Man, do we have a long ways to go......

Shannon

Pharma priorities---$$$$$---greed!
Terribly :( while patients --- casualities!
Sad, sad, sad! Pathetic!

I'd had my genetic testing done by Myriad through my doctor/hospital/health insurance. At first my doctor was reluctant to order the testing because I did not fit the ethnic profile and he did not think the Jews in Kaifeng, China could have had anything to do with a Chinese immgrated from Taiwan.

But it was approved (probably because of the recurrence) and I got some blood drawn in the hospital (?) and a month (2?) later received the result. I did have a tiny bit of BRCA variant gene feature that was deemed 'a variant of uncertain significance' (BRCA1-VUS). Later, after another family member was diagnosed with an HNPCC related cancer, I requested and was approved to have a prophylactic hysterectomy/oophorectomy.

The surgeon told us afterwards that there's hyperplasia in the lining of the uterus already. I was glad to have been on this board to learn all sorts of BC-related informaton. (One of the members had told me about the history of the Jewish diaspora in China...)

'lizabdgh had posted a thread on the Myriad case:

http://her2support.org/vbulletin/showthread.php?t=56455&highlight=BRCA+genes

Yes, I did post about this company. I want them to make a profit. But the current situation is detrimental to BRCA+ cancer patients.

My friend is in a Stanford study for a PARP inhibitor. We suspect the treatment is the difference between beating cancer and progression. However, it was iffy about her being in the trial. Due to the small population the treatment will not likely be profitable.

I don't know the particulars. I only know the current system of cancer research does not favor the patient. I see person after person who loses their life to cancer because a treatment in a clinical trial is not available to them. I see others who participate and still do not receive the new drugs. Their death is an acceptable loss to ensure the integrity of the data.

I'm in a clinical trial, I also could be an acceptable loss. However, I could be one of the lucky ones who is gaining quantity and quality of life.

I don't agree with the system. But we must participate by joining clinical trials. We must push for treatments that increase quality of life and quantity. To have the industry let go of treatments that would not longer serve in our best interest.

Hi, Jackie
Were you referring to the Jewish ghettos of Shanghai? Many of them were Ashkenazi, I believe. Do you have lineage to this...as BRCA is very common in this population. Interested to know that part. And miss your father's image.
Warmly
Karen

Jackie,

Thanks for the link to 'lizbeth's thread. It was a very concise explanation of the Myriad Genetics case. I can understand how there could be a link with a BRCA1/2 mutation (with a slight twist). Last year, a friend of a friend who has never had breast cancer had a genetic profile done through 23andMe. She's mostly Norwegian American, but 13% of her genes are of Asian origin. Genes get passed on, and sometimes geography is not a boundary. It was good that you followed through on being tested.

'lizbeth thanks for posting the thread and participating in a clinical trial. I would agree about women not being able to obtain a new drug because they don't fit the criteria precisely.

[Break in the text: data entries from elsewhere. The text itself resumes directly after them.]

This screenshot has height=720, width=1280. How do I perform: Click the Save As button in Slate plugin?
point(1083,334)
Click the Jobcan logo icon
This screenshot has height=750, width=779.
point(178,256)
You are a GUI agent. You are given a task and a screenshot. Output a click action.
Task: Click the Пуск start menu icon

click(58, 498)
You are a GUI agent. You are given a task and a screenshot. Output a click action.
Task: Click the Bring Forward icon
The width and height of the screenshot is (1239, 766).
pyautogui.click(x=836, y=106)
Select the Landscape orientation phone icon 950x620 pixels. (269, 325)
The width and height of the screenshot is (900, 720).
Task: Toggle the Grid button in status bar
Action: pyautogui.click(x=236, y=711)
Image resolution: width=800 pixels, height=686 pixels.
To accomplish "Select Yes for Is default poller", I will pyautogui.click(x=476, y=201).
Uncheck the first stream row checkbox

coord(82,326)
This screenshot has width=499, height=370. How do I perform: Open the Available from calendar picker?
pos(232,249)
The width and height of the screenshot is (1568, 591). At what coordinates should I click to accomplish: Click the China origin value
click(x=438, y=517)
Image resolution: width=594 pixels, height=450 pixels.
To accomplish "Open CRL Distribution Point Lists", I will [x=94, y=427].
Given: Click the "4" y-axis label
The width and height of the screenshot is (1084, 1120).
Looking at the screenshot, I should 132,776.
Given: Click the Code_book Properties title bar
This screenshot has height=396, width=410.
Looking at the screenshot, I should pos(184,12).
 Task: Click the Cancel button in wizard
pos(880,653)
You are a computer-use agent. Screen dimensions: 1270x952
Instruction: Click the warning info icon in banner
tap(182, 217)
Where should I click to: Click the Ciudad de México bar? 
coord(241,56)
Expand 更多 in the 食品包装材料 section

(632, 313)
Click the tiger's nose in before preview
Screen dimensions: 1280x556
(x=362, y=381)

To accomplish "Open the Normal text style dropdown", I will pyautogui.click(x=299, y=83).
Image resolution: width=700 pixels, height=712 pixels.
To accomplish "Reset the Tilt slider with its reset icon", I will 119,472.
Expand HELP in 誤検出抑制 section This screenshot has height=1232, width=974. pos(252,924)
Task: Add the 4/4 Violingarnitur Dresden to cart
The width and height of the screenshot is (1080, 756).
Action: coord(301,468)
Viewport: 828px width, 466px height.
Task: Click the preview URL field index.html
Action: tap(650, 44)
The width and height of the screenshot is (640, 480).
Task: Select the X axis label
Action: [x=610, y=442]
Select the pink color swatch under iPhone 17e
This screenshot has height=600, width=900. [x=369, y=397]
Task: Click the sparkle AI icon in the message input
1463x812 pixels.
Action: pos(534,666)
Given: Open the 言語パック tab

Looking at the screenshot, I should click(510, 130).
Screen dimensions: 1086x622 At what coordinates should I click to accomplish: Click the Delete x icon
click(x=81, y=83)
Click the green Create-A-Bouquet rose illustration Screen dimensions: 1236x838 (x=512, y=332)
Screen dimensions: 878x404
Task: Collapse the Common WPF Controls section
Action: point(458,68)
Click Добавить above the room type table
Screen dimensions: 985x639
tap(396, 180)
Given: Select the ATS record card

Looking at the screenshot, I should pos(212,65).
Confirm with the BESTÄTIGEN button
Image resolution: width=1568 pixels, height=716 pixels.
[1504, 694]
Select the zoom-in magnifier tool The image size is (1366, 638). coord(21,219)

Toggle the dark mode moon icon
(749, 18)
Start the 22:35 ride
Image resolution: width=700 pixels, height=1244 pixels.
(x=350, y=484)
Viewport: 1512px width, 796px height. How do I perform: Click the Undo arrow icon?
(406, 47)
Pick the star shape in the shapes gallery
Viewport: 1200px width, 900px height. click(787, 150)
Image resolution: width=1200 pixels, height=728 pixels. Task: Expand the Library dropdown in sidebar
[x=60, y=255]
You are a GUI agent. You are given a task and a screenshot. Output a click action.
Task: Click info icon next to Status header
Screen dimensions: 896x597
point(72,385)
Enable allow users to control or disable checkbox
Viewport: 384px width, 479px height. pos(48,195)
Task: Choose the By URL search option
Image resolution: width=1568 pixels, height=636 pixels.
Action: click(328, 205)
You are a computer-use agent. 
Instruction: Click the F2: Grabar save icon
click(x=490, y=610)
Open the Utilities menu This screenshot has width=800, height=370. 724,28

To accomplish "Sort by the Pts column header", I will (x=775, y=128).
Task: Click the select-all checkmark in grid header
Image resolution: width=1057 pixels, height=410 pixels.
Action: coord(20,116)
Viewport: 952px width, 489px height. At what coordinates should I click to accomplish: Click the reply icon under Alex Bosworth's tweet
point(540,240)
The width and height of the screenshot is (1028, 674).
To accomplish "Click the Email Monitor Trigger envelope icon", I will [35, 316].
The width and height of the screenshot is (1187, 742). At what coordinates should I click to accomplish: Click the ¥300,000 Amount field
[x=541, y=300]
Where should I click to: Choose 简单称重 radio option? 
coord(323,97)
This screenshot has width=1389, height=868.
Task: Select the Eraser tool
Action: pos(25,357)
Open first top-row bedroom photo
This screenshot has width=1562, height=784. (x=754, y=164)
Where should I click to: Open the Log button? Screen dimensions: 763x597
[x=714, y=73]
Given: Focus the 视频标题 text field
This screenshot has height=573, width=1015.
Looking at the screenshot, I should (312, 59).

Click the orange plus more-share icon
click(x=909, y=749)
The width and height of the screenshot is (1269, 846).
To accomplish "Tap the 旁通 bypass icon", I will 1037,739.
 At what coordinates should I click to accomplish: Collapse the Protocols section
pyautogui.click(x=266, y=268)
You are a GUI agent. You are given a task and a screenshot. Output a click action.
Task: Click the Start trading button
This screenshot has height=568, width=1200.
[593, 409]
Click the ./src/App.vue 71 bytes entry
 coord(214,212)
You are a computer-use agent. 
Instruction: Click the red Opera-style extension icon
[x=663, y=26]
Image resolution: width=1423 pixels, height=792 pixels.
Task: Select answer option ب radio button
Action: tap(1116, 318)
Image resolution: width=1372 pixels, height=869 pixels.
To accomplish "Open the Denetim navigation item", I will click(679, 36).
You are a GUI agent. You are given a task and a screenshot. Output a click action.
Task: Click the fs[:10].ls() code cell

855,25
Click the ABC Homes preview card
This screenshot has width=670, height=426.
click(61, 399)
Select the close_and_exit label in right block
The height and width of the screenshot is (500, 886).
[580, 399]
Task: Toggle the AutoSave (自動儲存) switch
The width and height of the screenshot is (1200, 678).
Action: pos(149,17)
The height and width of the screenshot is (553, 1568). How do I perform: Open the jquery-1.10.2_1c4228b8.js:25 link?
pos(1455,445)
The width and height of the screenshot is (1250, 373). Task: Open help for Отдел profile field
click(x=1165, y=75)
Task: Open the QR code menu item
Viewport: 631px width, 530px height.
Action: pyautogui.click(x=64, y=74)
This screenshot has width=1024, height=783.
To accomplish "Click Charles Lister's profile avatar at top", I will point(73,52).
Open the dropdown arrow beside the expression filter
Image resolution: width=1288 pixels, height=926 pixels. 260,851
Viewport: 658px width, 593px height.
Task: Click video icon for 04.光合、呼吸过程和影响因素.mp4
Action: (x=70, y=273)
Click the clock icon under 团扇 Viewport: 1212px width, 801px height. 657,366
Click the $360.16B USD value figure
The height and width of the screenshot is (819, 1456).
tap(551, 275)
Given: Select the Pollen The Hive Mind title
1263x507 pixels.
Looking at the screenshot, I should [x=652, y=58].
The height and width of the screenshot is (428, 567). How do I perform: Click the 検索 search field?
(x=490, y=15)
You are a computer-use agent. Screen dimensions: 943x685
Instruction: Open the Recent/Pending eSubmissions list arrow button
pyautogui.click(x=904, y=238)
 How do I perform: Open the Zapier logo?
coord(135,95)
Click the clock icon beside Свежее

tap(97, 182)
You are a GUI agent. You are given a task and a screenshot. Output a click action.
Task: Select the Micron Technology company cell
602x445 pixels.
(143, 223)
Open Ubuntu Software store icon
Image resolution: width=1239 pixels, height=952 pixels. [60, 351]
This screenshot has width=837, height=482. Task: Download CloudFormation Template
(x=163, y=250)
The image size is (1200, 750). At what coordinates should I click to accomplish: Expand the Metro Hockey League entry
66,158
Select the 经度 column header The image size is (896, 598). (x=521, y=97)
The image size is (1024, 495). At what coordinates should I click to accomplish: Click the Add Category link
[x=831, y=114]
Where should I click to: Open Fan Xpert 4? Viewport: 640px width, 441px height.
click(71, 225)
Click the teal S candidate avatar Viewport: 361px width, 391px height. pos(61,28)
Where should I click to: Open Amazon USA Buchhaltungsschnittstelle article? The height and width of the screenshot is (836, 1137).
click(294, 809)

It's very frightening. I can tell that you are aware of the politics that are often involved in cancer research and clinical trials. As an advocate, I often become frustrated when dealing with pharmaceutical companies. They frequently want us to connect them to potential enrollees, but then they're not responsive if we want to get involved with clinical trial design.

Joan

Marcia (Soccermom) was the one 'alerted' me about the 'Jews of Kaifen'. http://www.sino-judaic.org/index.php?page=kaifeng_jews_history The ancient Capital located in Henan Province is not very far from my late Father's hometown in Yunnan. My grandfathers on both sides were merchants - and it was through that connection my parents met each other and were married after the War was over.